# The more you exercise the more hyper they get??



## Lesa P (Feb 3, 2017)

New to forum. New to Vizsla ownership. We have a 4.5 month old Wirehaired Viz (no wires yet). My vet, who was a Vizsla owner once, recommended intensive exercising of the V such as mtn. biking or long distance running. So I bought roller blades! My husband and I have run (me on blades) a five mile loop with Reka (Hungarian girl's name as she came to us from Hungary!), and I tell you what, she doesn't even pant! She just trit-trots (like a Tennessee Walking horse) along. When we get back she acts like she just had a cup of coffee with 2 shots! I would think she'd mellow out and sleep, but instead she's so wound up! Is this normal? I want her to chill, but maybe it's just a trait and nothing to do. Geez, she was more mellow with less exercise!
On a side bar, do all V's constantly steal clothes, shoes, jackets? Whatever they can find be it on counters, in hampers, trash, beds, my house plant is loosing at least 10 leaves a day....


----------



## einspänner (Sep 8, 2012)

Welcome! Is Reka a Zöldmáli?! 

Rollerblading sounds like a great activity for her, but for the sake of her joints I'd wait until she's 14-18 months to continue. At 4-5 months I did begin biking with my dog, but always on natural surfaces and with her loose, but on a check cord in case I needed to catch her. I also erred on the side of taking frequent breaks. They won't self-regulate and will over exert themselves keeping up with your pace. If you can ensure she runs on grass while you blade I think that'd be fine, but I wouldn't make it a daily thing yet. Exercise definitely does energize them. Scout will manically run laps around the yard afterwards like we didn't just hike for 4 hours. She _will_ settle down though! 

And yeah, haha, socks, shoes, yarn balls...it's all fair game.


----------



## karendm (Nov 19, 2015)

══════════

# [Exercise A]
Summarize the forum thread in two sentences.
# [Exercise B]
From the forum thread, return the passage starting with "New to forum." and going on through "with less exercise!".
The listing that comes after the forum thread has no connection to it.

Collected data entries

══════════

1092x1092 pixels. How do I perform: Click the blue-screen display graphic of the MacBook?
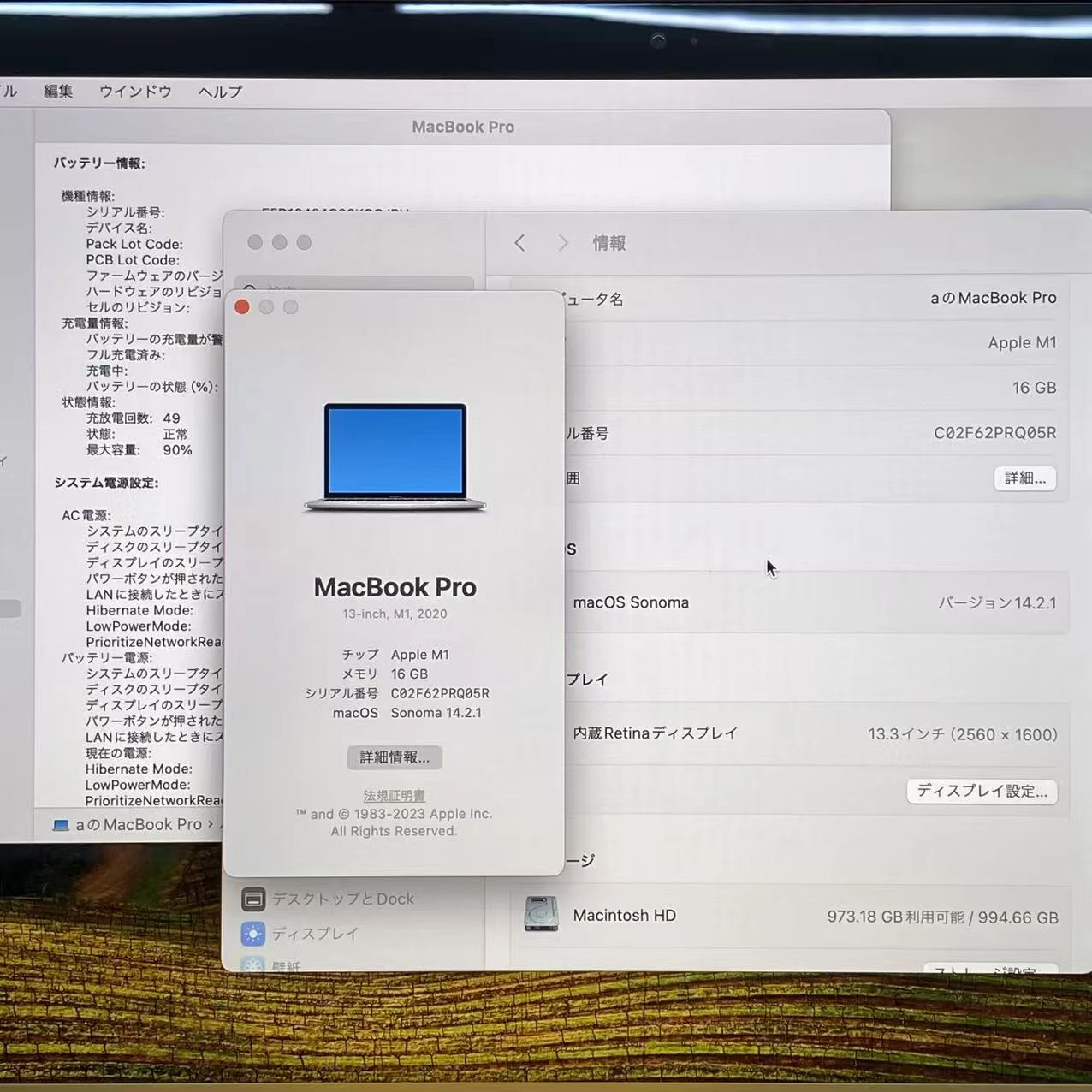coord(395,451)
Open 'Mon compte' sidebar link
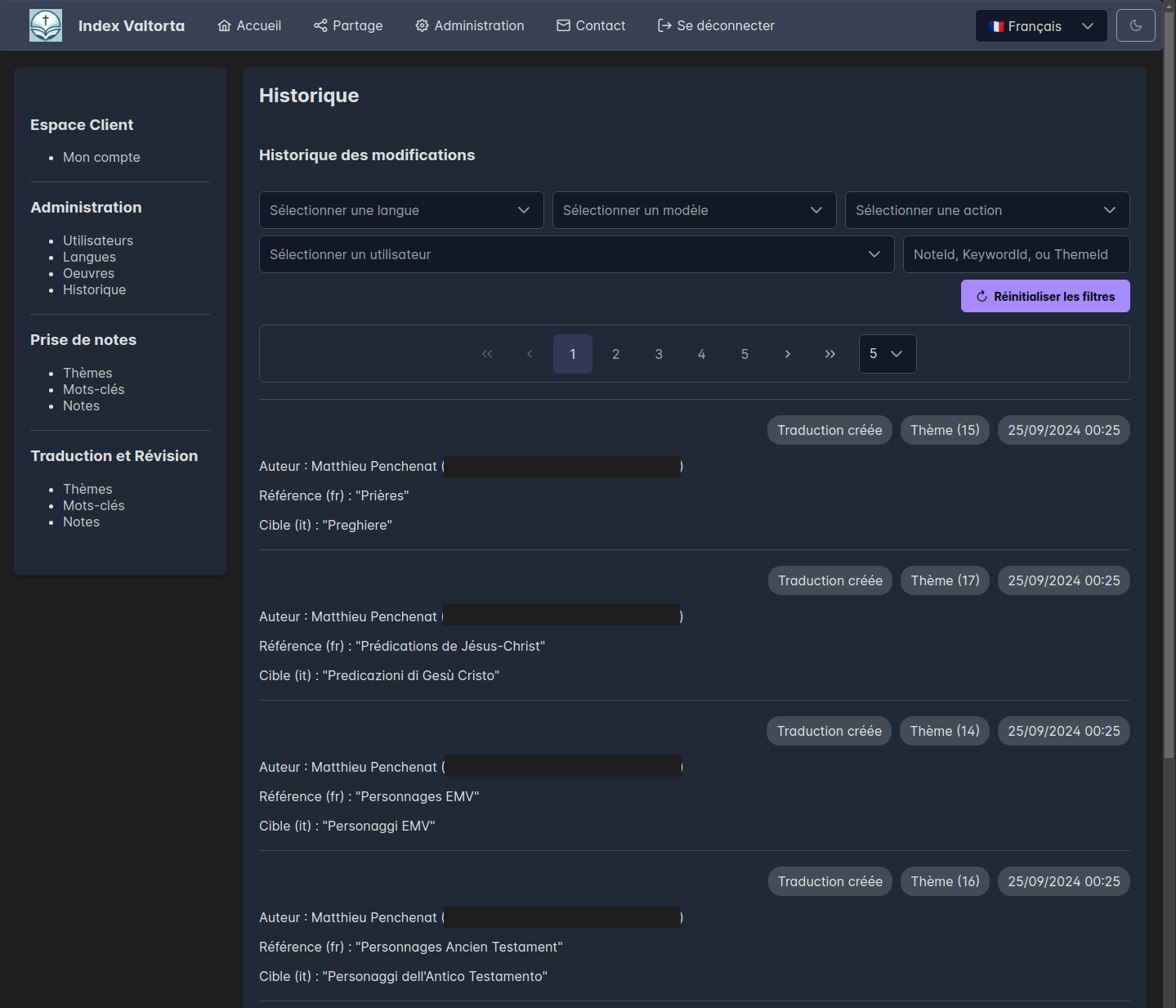Screen dimensions: 1176x1008 click(101, 157)
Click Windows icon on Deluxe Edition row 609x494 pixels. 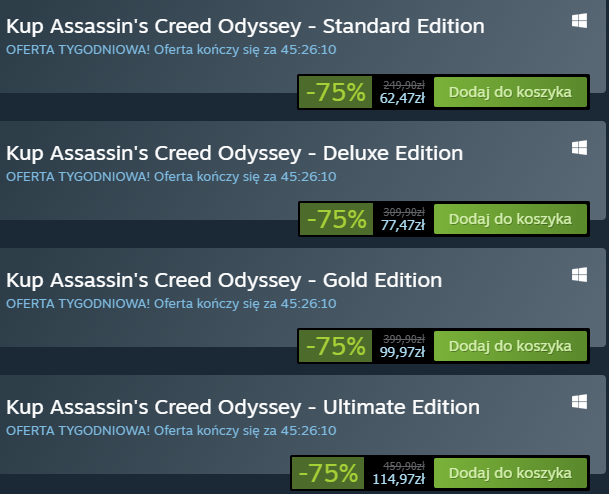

══════════

# [Answer space A]
A new owner of a 4.5-month-old Wirehaired Vizsla named Reka says that running a five-mile loop with her leaves the dog wound up instead of tired, and asks whether this is normal and whether all Vizslas steal clothes, shoes and other items. A reply advises waiting until she is 14-18 months old before continuing rollerblading with her, for the sake of her joints, and says that exercise does energize these dogs but she will settle down and that socks, shoes and the like are all fair game.

# [Answer space B]
New to forum. New to Vizsla ownership. We have a 4.5 month old Wirehaired Viz (no wires yet). My vet, who was a Vizsla owner once, recommended intensive exercising of the V such as mtn. biking or long distance running. So I bought roller blades! My husband and I have run (me on blades) a five mile loop with Reka (Hungarian girl's name as she came to us from Hungary!), and I tell you what, she doesn't even pant! She just trit-trots (like a Tennessee Walking horse) along. When we get back she acts like she just had a cup of coffee with 2 shots! I would think she'd mellow out and sleep, but instead she's so wound up! Is this normal? I want her to chill, but maybe it's just a trait and nothing to do. Geez, she was more mellow with less exercise!